Я знал, что скудость кочевого обзаведения не дозволит им пожертвовать нужным в хозяйстве сосудом. В самом деле, они пересчитали по порядку все свои мисы, чашки и сковороды и все нашли или крайне необходимыми в доме, или слишком дорогими для этого употребления. Я уже хотел намекнуть им о кауке, как вдруг бану вспомнила о своём старом кожаном стакане и приказала невольнице поискать его в углу, где лежал и драгоценный предмет моих ухищрений.
– Этот не годится, – воскликнул я, – посмотрите! Все швы расползлись.
В удостоверение я, повернув стакан к свету, стал указывать на швы ножиком, неприметно подрезая их с каждым прикосновением.

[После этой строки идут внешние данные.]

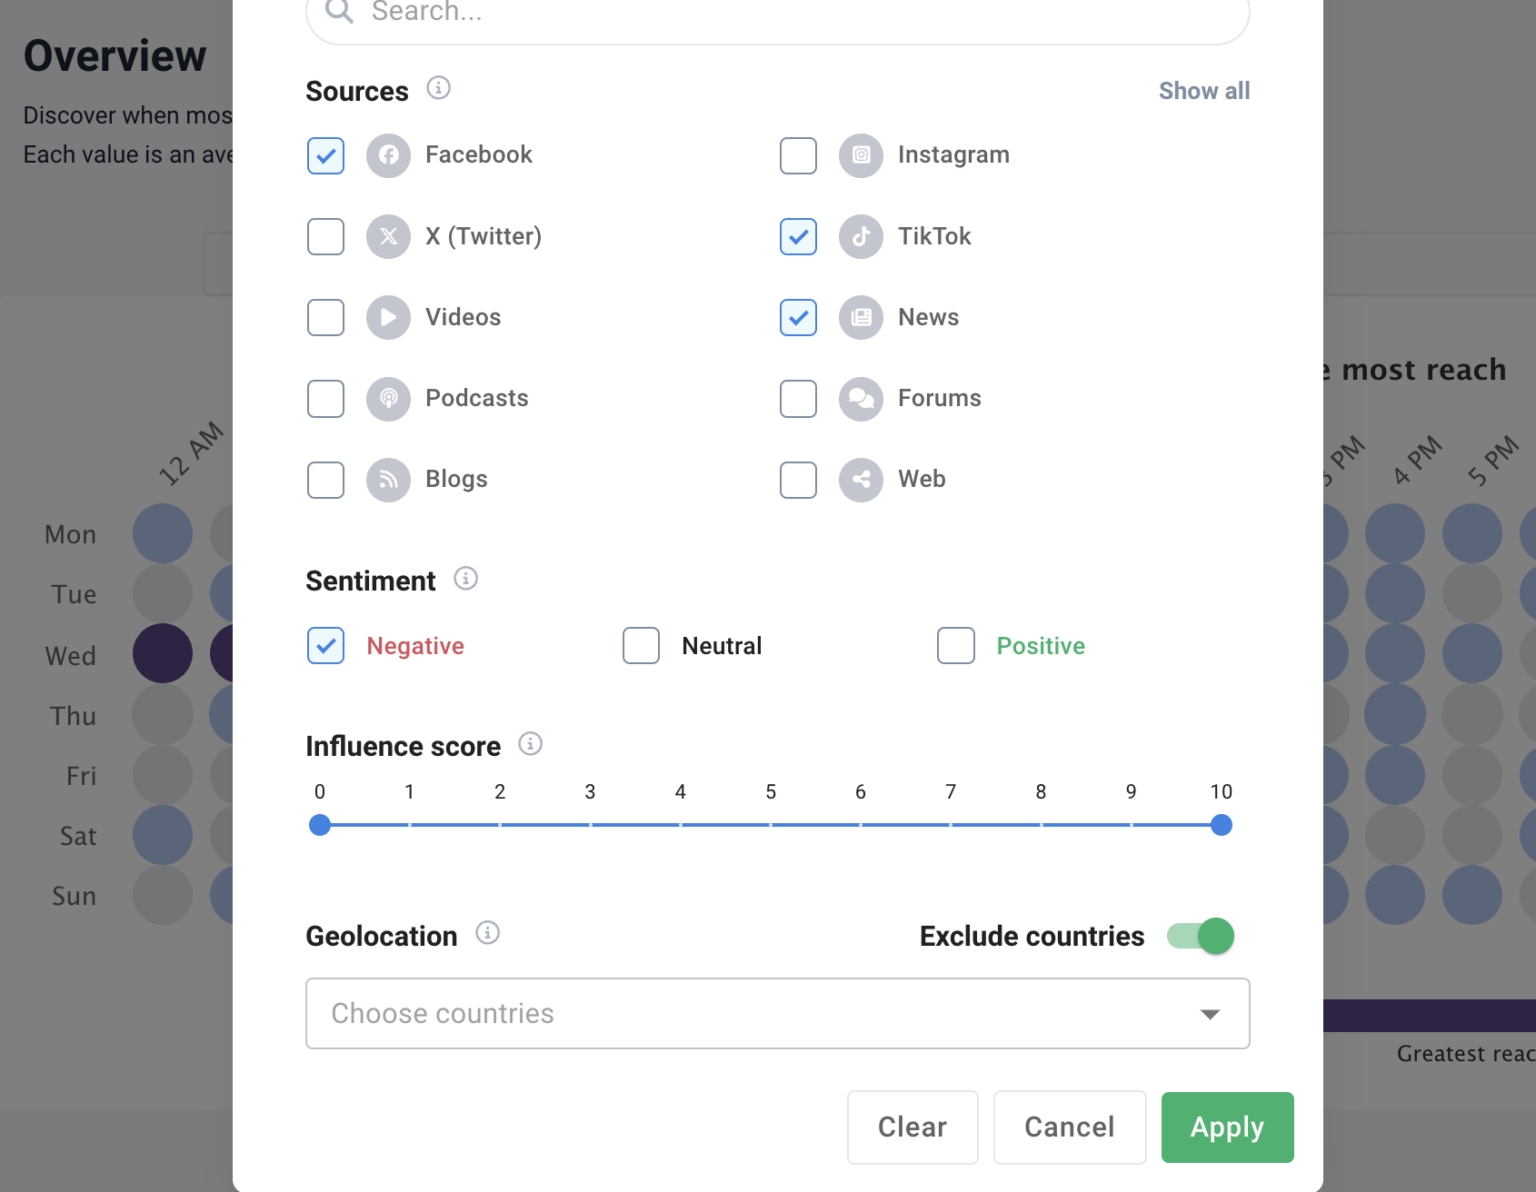The height and width of the screenshot is (1192, 1536).
Task: Click the Forums source icon
Action: coord(861,398)
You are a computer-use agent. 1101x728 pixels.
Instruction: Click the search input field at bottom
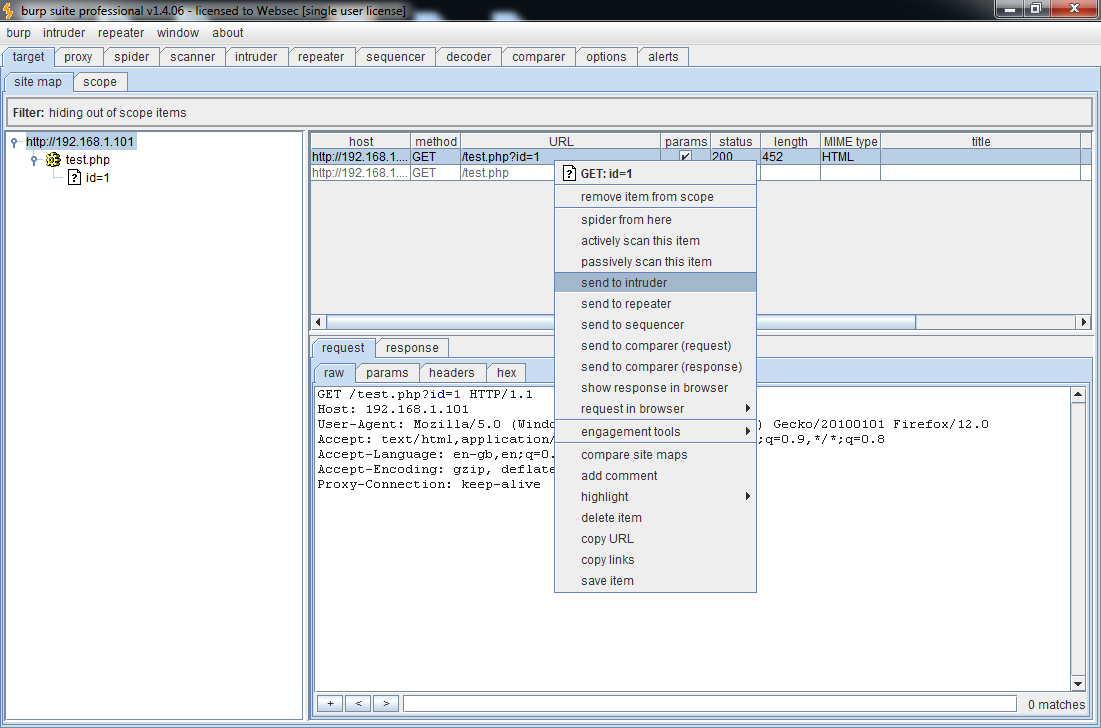709,704
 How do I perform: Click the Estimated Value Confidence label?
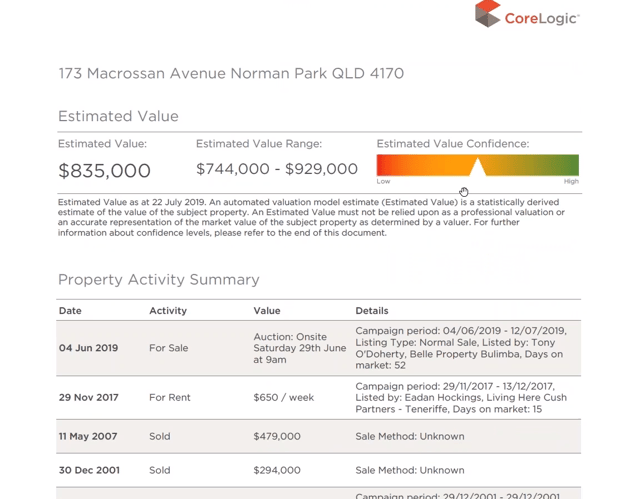(x=452, y=144)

– Нет ли чего-нибудь побольше? – промолвил я, бросив на землю стакан и посматривая в тот же угол.
– Так подайте этот каук старого эмира! – сказала бану. – Он никому не нужен…

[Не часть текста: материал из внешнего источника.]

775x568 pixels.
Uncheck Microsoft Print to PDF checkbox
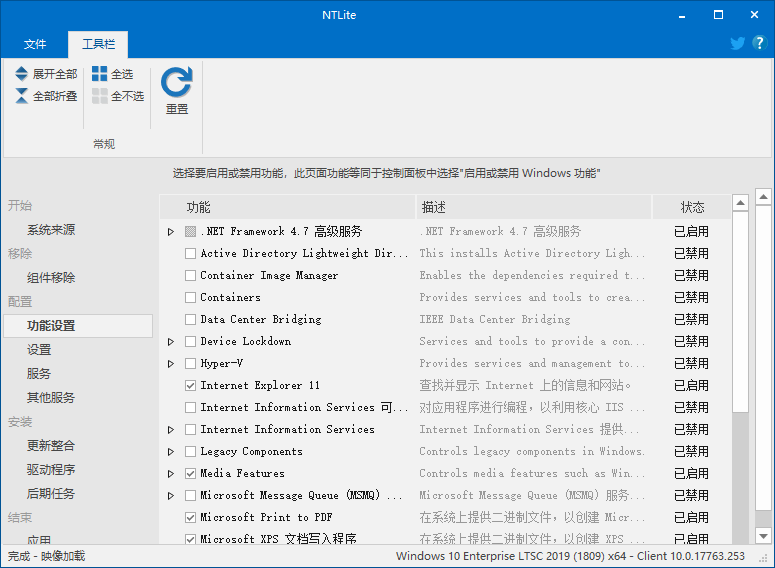pos(191,517)
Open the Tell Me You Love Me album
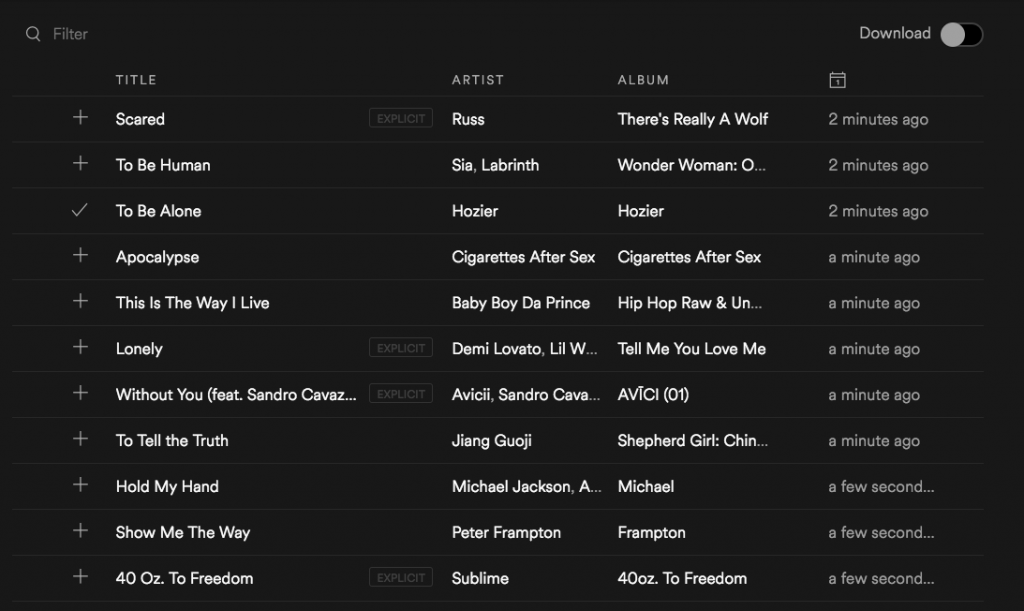 pyautogui.click(x=692, y=349)
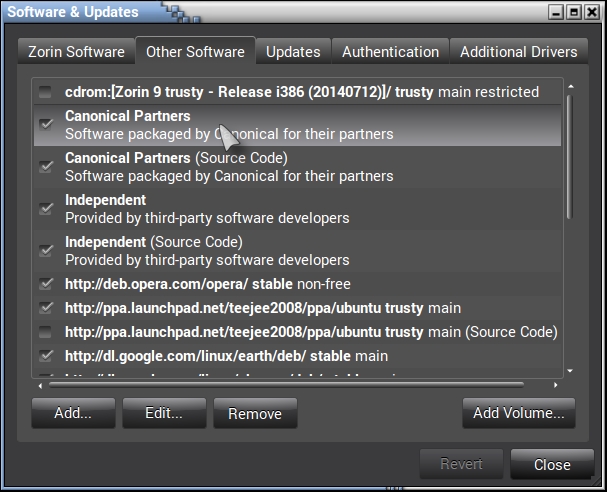607x492 pixels.
Task: Maximize the Software & Updates window
Action: pos(574,12)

– Это мой каук, – возразила вторая жена, – я хочу подбить им седло.
– Твой! – вскричала первая в исступлении. – Нет бога, кроме аллаха![13] Разве я не бану этого гарема, что ли? Я хочу взять его.
– Не возьмёшь! – отвечала вторая гневным голосом. Крик и брань наполнили юрту: я боялся, чтоб Аслан не прибежал мирить жён и для прекращения спора не отнял бы у них каука; но, к счастью, звездочёт вмешался в дело: он объяснил второй жене, что кровь бану упадёт на её голову[14] если по этому поводу случится что-нибудь неблагополучное, и таким образом склонил её к уступке собственности.
Каук был уже в моих руках и я собирался приступить к действию, когда новое препятствие расстроило все мои соображения. Бану испугалась моего ножика и объявила, что не хочет пускать себе кровь. Опасаясь потерять добычу, я опять пощупал её пульс и важно промолвил, что она напрасно тому противится, так как по всему видно, что ей суждено пустить кровь: отвратить то, что суждено человеку ещё до сотворения мира, никакая сила не в состоянии. Против этого не могло и быть возражения: все единогласно стали утверждать, что бану тяжко согрешила б, сопротивляясь долее воле предопределения, и она с притворною твёрдостью духа протянула ко мне руку. Я совершил операцию весьма удачно и тотчас унёс каук с кровью.